> [Problem details]: Please set down, word for word, the line that contains "Click the Follow the Game heading" and every line after it to the end of the entries below, omitting the pictures.

Records to use: Begin

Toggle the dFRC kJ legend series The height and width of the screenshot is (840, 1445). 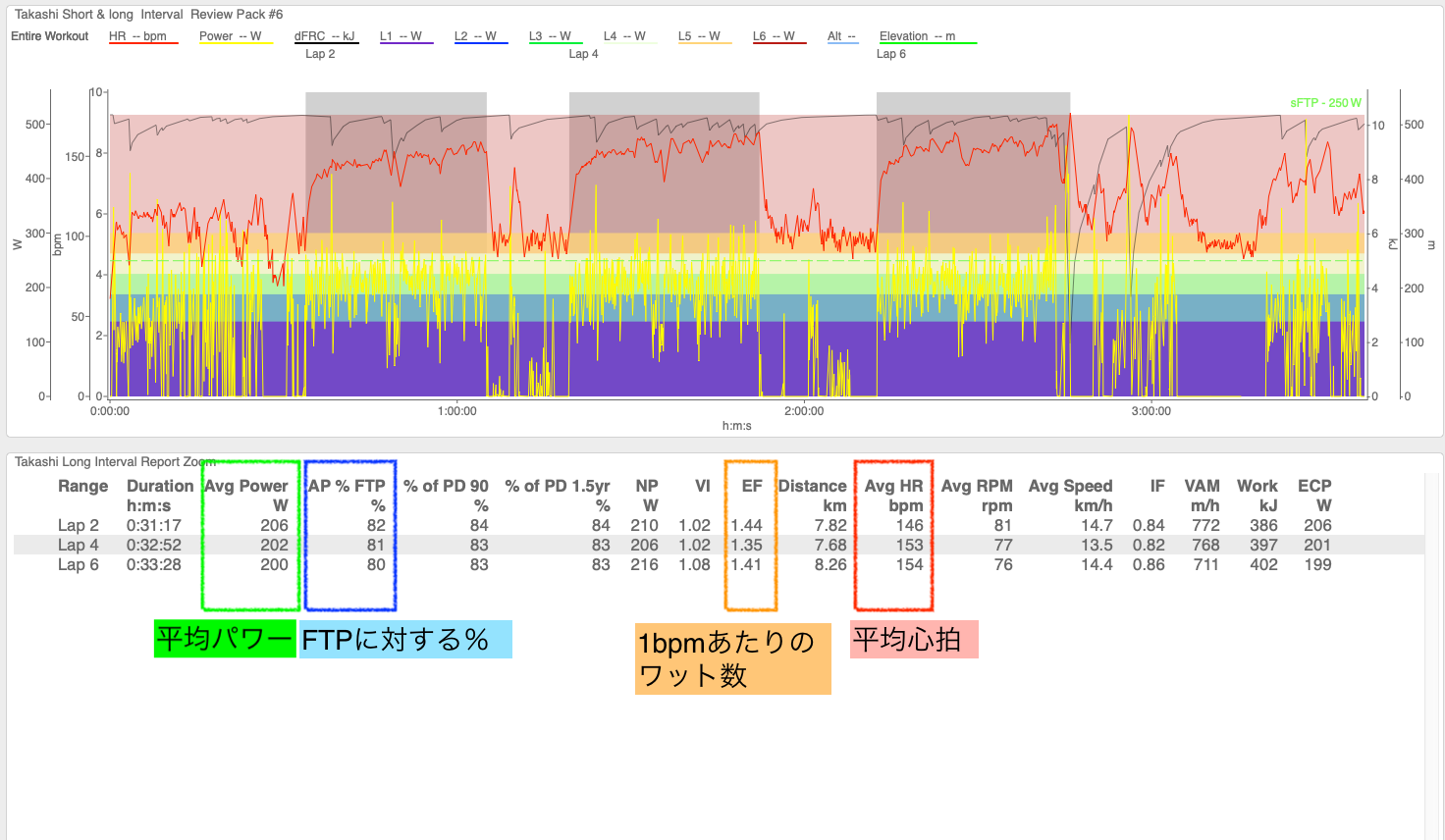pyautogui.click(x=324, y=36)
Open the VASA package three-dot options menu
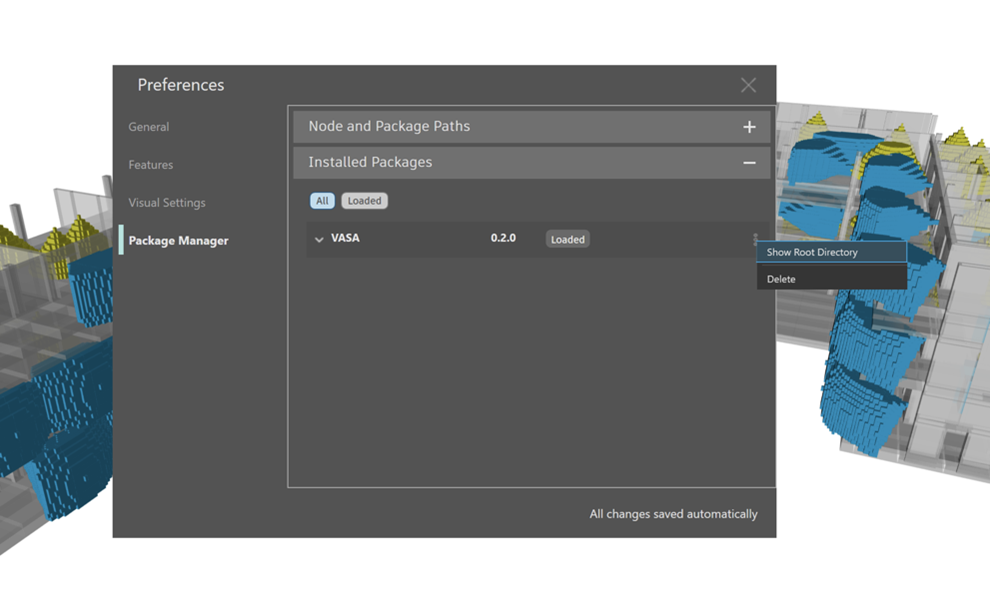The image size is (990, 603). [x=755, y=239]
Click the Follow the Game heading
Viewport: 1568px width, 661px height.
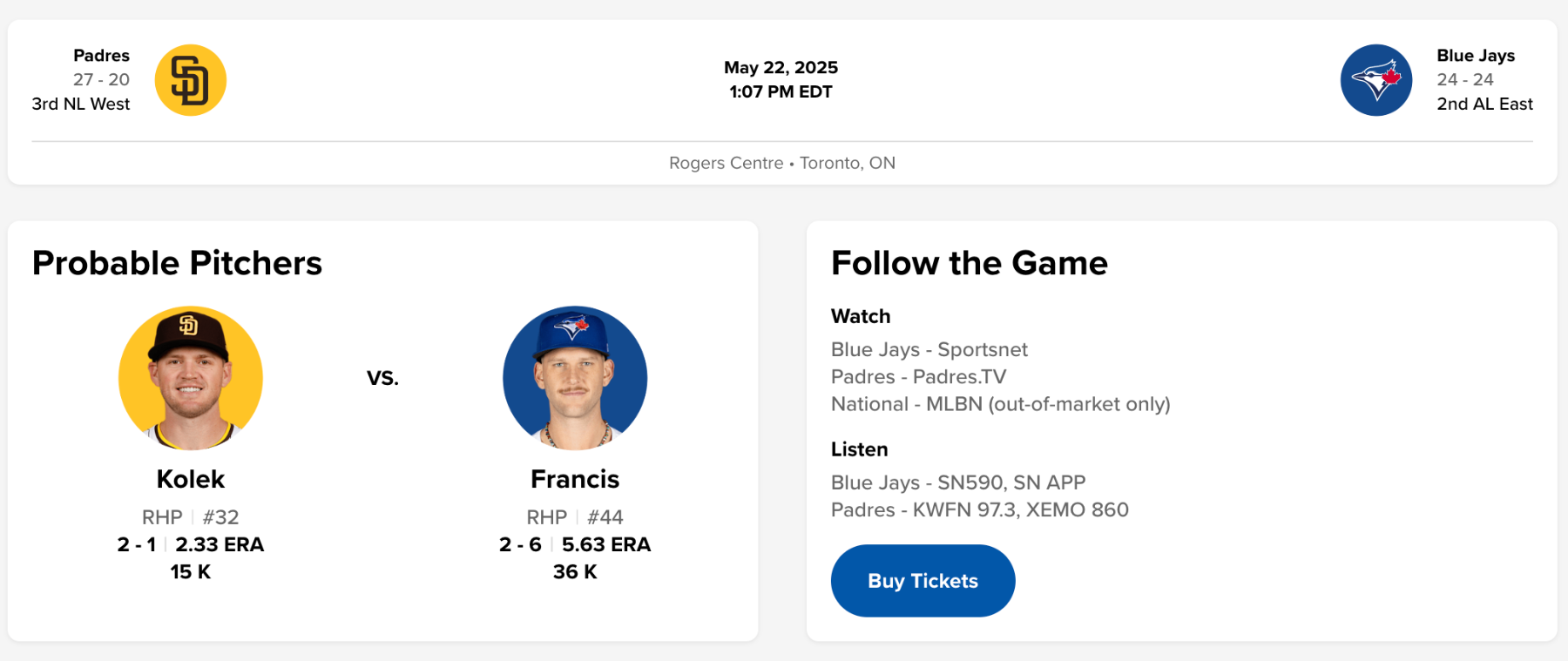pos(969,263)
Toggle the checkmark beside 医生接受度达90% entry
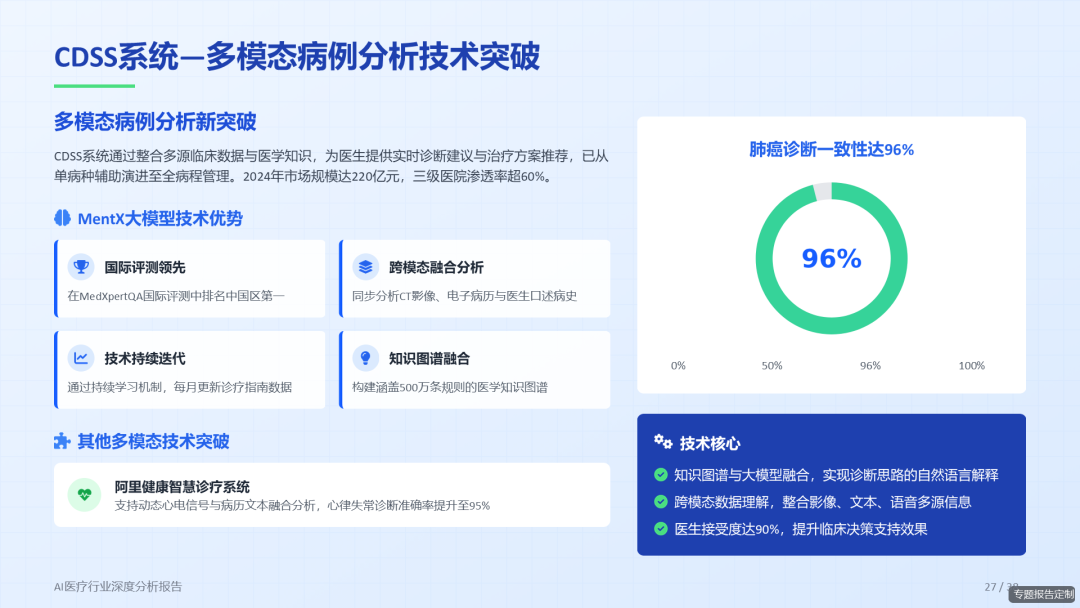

Records to use: End

> [Written reply]:
Click the Follow the Game heading
Viewport: 1568px width, 661px height.
pos(969,263)
Toggle the checkmark beside 医生接受度达90% entry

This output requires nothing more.